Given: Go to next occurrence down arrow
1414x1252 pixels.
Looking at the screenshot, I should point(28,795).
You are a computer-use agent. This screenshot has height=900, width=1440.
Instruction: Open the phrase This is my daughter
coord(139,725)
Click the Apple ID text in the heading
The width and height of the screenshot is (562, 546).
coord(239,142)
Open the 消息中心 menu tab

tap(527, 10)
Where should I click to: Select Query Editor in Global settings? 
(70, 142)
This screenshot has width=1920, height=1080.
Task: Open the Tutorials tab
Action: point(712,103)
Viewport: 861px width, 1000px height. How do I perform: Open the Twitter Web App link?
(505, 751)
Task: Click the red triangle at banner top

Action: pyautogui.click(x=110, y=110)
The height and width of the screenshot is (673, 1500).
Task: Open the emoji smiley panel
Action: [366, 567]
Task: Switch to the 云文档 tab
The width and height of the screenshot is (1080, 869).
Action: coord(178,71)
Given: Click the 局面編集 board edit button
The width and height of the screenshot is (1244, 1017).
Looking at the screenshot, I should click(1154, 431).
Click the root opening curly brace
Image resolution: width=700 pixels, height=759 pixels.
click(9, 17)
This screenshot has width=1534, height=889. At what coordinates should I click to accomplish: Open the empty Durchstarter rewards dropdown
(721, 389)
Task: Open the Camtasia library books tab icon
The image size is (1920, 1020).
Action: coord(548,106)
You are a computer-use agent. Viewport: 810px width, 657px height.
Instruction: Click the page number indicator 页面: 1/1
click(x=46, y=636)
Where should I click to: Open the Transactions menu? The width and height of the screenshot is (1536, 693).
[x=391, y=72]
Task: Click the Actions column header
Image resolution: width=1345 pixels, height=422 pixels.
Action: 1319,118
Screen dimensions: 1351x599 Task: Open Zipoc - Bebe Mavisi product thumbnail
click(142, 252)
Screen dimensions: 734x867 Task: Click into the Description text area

## Work request:
Reproduce all of the records exactly.

## Output for this exercise:
Given: Go to next occurrence down arrow
1414x1252 pixels.
Looking at the screenshot, I should point(28,795).
You are a computer-use agent. This screenshot has height=900, width=1440.
Instruction: Open the phrase This is my daughter
coord(139,725)
Click the Apple ID text in the heading
The width and height of the screenshot is (562, 546).
coord(239,142)
Open the 消息中心 menu tab

tap(527, 10)
Where should I click to: Select Query Editor in Global settings? 
(70, 142)
This screenshot has width=1920, height=1080.
Task: Open the Tutorials tab
Action: point(712,103)
Viewport: 861px width, 1000px height. How do I perform: Open the Twitter Web App link?
(505, 751)
Task: Click the red triangle at banner top

Action: pyautogui.click(x=110, y=110)
The height and width of the screenshot is (673, 1500).
Task: Open the emoji smiley panel
Action: [366, 567]
Task: Switch to the 云文档 tab
The width and height of the screenshot is (1080, 869).
Action: coord(178,71)
Given: Click the 局面編集 board edit button
The width and height of the screenshot is (1244, 1017).
Looking at the screenshot, I should click(1154, 431).
Click the root opening curly brace
Image resolution: width=700 pixels, height=759 pixels.
click(9, 17)
This screenshot has width=1534, height=889. At what coordinates should I click to accomplish: Open the empty Durchstarter rewards dropdown
(721, 389)
Task: Open the Camtasia library books tab icon
The image size is (1920, 1020).
Action: coord(548,106)
You are a computer-use agent. Viewport: 810px width, 657px height.
Instruction: Click the page number indicator 页面: 1/1
click(x=46, y=636)
Where should I click to: Open the Transactions menu? The width and height of the screenshot is (1536, 693).
[x=391, y=72]
Task: Click the Actions column header
Image resolution: width=1345 pixels, height=422 pixels.
Action: 1319,118
Screen dimensions: 1351x599 Task: Open Zipoc - Bebe Mavisi product thumbnail
click(142, 252)
Screen dimensions: 734x867 Task: Click into the Description text area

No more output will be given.